Visual Article: © Uhura Digital für Berlin Partner für Economics and Technology GmbH
Intelligent vision
The safety and comfort of automated and networked driving is also being tested elsewhere in the German capital. Since the end of April 2017, a digitally connected test route open to all road users is being developed along the Straße des 17. Juni, which leads east of Ernst-Reuter-Platz to the Brandenburg Gate. In the two-year project "DigiNet-PS", which is also being funded by the Federal Ministry of Transport and Digital Infrastructure, players from research, industry, the ICT industry and transport are working as partners to promote automated and networked driving in Germany.
The approach under the overall project management of the "DAI Labor TU Berlin" is as diverse as the collaborators: "DigiNet-PS goes far beyond the traditional view that intelligence can only be built into vehicles. It takes up the development of decentralization and distributes computing power among vehicles, traffic infrastructure (roadside units, RSU) and digitised road objects as well as the cloud," according to the project description. “In the test field we are not only equipping vehicles“, states Dr. Ilja Radusch, Head of Smart Mobility at the "Fraunhofer Institute FOKUS", which operates the event server in which traffic-relevant events are analysed and distributed in the test field, "but also traffic lights, so as to be able to bring the information of the signal phase - how long is green, how long is red - into the vehicles via communication.
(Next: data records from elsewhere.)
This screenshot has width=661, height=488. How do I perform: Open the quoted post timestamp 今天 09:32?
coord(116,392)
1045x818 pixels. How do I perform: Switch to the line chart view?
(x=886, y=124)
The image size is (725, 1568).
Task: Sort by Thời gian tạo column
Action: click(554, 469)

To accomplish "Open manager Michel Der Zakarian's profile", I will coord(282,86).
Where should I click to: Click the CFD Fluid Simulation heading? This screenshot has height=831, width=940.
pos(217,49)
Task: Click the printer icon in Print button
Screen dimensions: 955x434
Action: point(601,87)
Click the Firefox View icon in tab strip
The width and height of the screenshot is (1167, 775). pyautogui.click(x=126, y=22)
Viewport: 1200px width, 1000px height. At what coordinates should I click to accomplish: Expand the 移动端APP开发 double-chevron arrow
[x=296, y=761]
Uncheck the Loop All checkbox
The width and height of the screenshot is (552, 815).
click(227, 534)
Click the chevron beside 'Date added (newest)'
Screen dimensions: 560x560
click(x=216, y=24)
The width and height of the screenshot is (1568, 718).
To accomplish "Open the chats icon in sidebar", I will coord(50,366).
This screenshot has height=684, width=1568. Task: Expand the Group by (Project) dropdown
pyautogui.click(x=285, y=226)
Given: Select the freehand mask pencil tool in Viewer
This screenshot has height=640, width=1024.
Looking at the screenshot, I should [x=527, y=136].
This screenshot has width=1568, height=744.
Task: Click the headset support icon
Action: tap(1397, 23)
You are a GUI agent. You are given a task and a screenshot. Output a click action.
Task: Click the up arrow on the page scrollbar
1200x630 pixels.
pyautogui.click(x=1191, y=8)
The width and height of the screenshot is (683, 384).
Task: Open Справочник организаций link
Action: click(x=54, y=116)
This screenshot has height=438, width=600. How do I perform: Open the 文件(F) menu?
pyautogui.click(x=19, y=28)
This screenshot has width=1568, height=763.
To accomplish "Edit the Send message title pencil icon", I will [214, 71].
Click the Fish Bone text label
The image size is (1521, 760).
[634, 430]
We use this information as an additional sensor not only to support the image sensors of the vehicles, but also to make the journey itself more comfortable." Cameras, radar and laser scanners, which enable highly accurate measurement of the distance from static and dynamic objects such as other vehicles, pedestrians or cyclists, ensure that the situation is captured in full. In this way, parking spaces, traffic flow and traffic jams can be identified and transmitted to the vehicles. As if that were not enough, the Fraunhofer Institute FOKUS together with the Daimler Center for Automotive IT Innovations is testing the networking of automated vehicles themselves: they should warn each other of dangers, receive information from the control centre and traffic lights, and plan driving manoeuvres together.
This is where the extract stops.